** start Dataset excerpts **

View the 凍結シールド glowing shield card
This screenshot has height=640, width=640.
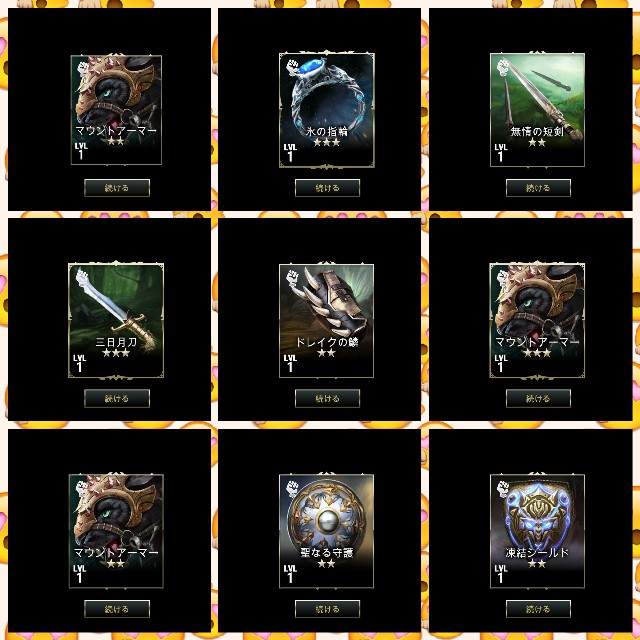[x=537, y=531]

** end Dataset excerpts **
** start Dataset excerpts **

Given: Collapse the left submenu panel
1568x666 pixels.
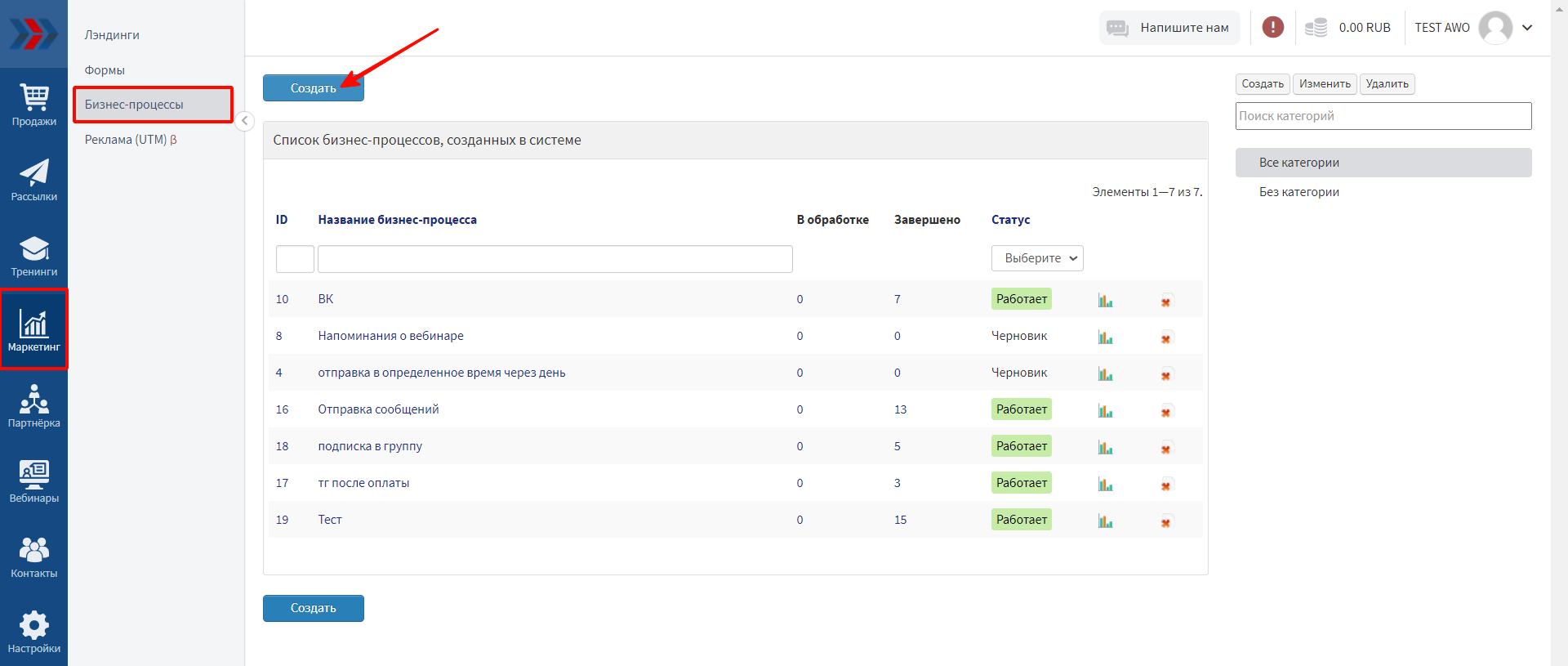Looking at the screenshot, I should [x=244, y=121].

** end Dataset excerpts **

Resize the records between the line containing "View the 凍結シールド glowing shield card" and the line containing "[x=537, y=531]", inclusive, and reproduce those lines with their requests. Multiply every coordinate in the answers by 0.45, round each result to a whole number with halves rounded up, and leave the pictures out.

View the 凍結シールド glowing shield card
This screenshot has height=640, width=640.
[x=242, y=239]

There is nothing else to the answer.